And into oceans fades

One sunny California afternoon I found myself in a cafe. It was a cool respite and filled with poets of all ages and places. It was the monthly Modesto Poetry Foundation meeting. There while I ate a burger an elderly man with thin white hair stood up tall. He was a member of the foundation and with soft questioning words my soul he found. Does water dream of empty streams? He said as the room fell into silence. The rest of the poem is lost to memory. I should have written it down but it was one poem of many that day. It wasn’t until months later, as I made my leave of Modesto, I began yearning and searching for water’s dreams. After a year, I gave in and decided to make something new and rekindle the dream.

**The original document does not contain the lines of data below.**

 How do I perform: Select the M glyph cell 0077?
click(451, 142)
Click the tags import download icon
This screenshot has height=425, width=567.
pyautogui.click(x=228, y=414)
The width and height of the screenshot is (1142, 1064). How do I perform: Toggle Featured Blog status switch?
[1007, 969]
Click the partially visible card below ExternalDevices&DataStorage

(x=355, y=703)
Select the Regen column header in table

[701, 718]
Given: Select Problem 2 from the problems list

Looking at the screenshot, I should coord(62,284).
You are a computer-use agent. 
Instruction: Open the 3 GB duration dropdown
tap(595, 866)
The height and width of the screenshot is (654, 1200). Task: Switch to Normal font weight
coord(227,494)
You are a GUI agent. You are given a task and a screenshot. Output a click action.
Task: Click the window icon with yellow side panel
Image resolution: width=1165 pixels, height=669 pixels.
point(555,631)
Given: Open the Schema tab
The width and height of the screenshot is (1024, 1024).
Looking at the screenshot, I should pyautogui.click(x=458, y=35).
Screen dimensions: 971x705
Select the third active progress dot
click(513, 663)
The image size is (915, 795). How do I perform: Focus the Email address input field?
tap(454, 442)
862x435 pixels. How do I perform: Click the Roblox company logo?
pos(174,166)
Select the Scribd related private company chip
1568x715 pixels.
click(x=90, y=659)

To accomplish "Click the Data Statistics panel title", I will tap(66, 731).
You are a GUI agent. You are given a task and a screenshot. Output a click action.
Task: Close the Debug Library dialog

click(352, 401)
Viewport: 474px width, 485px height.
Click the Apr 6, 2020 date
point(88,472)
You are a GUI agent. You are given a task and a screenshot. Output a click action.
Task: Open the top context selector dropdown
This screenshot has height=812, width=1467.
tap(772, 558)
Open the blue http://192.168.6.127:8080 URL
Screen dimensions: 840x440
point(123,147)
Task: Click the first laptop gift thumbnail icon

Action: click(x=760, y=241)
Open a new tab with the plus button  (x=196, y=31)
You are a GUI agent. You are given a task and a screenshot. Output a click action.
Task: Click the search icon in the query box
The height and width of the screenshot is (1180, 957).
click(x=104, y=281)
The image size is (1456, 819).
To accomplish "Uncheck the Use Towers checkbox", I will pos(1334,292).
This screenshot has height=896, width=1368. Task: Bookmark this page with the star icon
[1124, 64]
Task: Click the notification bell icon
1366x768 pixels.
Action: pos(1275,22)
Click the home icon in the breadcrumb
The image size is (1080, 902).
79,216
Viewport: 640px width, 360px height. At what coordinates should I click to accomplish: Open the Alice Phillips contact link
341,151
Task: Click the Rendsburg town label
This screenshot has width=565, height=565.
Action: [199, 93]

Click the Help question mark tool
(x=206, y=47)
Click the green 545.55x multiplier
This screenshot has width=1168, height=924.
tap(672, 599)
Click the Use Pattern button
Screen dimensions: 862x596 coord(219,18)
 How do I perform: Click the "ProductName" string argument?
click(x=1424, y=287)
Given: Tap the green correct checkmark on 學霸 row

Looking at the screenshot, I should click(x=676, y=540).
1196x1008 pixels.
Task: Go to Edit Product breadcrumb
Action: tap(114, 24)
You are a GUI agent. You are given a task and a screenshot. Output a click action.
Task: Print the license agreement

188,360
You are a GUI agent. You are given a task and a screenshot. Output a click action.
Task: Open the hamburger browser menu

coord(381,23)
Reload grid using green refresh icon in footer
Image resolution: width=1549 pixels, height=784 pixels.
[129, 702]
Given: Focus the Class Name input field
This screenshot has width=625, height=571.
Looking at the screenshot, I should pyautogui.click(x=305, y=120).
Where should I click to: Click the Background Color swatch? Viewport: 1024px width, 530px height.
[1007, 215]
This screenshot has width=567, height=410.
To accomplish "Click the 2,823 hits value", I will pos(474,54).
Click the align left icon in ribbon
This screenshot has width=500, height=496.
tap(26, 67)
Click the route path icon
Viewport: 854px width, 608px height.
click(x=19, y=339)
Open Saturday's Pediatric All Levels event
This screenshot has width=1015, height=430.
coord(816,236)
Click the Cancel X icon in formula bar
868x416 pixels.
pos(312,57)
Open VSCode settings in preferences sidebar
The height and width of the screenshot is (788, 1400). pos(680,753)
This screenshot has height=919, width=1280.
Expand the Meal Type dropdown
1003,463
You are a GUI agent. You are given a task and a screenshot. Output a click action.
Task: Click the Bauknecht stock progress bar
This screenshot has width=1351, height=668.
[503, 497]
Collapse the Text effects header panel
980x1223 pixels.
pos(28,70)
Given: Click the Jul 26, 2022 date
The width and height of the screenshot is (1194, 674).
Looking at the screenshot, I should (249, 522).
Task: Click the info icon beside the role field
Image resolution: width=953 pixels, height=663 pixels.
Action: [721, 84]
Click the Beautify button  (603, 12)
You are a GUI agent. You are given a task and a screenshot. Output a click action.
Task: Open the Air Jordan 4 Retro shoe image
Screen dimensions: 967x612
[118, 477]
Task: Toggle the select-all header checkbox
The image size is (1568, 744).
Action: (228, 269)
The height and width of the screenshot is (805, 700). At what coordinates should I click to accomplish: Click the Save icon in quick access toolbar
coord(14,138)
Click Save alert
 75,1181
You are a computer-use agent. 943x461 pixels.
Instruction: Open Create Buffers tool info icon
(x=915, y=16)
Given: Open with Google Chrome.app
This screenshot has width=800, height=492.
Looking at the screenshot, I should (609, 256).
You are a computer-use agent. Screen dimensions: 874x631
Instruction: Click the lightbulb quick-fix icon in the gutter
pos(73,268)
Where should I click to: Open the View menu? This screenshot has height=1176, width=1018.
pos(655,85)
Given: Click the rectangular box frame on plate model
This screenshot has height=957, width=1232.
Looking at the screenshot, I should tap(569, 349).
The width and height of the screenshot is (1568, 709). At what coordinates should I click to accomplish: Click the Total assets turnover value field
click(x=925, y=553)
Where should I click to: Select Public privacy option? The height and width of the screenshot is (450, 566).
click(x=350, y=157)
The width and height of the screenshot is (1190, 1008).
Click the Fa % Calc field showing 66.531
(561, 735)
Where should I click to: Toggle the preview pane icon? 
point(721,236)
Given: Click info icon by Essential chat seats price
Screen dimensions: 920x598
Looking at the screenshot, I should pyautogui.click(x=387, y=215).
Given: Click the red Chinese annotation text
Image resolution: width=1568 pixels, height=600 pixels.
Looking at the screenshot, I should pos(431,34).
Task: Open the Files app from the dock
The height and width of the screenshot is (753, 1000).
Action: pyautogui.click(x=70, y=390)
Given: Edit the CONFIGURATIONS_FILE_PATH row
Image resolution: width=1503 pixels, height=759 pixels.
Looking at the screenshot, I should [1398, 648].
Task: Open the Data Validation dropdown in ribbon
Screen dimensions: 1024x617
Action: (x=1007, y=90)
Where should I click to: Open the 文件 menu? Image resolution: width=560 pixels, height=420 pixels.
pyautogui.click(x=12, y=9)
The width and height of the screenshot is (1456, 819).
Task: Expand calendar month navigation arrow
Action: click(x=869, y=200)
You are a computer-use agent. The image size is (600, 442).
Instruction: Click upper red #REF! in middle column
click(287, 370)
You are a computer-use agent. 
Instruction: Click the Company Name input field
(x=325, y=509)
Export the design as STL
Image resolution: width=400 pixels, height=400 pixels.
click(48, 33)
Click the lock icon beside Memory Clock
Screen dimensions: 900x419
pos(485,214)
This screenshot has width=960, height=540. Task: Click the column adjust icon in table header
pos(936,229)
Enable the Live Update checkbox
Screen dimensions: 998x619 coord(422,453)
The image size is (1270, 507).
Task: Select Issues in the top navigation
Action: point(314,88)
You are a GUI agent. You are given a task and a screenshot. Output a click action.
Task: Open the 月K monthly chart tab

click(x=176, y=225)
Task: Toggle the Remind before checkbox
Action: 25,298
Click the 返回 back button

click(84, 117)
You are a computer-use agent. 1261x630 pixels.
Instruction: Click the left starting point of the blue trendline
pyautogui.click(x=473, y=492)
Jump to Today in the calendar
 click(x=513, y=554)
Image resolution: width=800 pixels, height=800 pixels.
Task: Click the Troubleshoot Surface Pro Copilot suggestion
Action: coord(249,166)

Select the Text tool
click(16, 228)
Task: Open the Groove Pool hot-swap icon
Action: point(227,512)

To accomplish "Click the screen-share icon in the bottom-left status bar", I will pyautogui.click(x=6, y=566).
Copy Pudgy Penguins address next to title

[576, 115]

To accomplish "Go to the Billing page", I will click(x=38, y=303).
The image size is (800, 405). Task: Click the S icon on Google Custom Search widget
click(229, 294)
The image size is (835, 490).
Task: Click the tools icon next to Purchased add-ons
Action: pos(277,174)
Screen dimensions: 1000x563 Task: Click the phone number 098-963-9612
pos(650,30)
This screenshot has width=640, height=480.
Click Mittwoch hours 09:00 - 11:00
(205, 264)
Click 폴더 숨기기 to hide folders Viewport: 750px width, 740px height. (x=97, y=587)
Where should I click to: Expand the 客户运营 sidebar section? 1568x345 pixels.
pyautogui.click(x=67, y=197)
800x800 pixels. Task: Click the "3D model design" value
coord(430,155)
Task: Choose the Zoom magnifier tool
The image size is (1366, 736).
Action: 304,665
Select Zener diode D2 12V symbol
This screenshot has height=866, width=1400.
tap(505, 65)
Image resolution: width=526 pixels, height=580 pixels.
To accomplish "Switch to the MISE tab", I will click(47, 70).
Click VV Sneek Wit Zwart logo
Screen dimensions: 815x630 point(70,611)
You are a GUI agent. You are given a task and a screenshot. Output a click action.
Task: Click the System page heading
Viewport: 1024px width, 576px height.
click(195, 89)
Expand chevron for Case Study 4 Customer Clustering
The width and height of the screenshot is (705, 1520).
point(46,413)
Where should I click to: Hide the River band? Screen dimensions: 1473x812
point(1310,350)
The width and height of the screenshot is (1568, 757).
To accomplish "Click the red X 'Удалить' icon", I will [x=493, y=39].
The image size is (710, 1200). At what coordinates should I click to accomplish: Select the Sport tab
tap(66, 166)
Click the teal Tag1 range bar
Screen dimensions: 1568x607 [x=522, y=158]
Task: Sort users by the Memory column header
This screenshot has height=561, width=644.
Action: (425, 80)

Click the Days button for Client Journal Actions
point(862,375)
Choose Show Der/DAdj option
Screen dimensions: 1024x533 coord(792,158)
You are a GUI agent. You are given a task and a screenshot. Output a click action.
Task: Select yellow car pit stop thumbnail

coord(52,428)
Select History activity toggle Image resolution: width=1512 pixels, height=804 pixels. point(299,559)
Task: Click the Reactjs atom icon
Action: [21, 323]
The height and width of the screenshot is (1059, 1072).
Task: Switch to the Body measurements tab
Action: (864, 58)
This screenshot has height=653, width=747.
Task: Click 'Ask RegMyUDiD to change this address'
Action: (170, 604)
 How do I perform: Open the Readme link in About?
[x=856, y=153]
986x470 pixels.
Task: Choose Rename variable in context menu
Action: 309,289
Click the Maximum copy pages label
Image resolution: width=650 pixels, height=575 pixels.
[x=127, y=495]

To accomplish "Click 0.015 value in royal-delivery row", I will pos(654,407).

This poem reminds me of childhood. A ball, your cousins and friends, already split in two, rushing to the field and roaring with joy to see it empty. Everyone rushes in, some through the gate, others hurtling themselves over the fence, climbing, jumping, and clinging to each other. The ball flies high into the air. The screaming and laughter erupts into shouts, pointed commands, and desperate running. The camera pans out and up. The field is full of inscrutable figures running back and forth. The shouts and laughs fade into the din of the city, busses stopping, dogs barking, the rush of the highway, sirens in the distant, the lazy buzzing of a prop airplane, the warm hum of a summer day…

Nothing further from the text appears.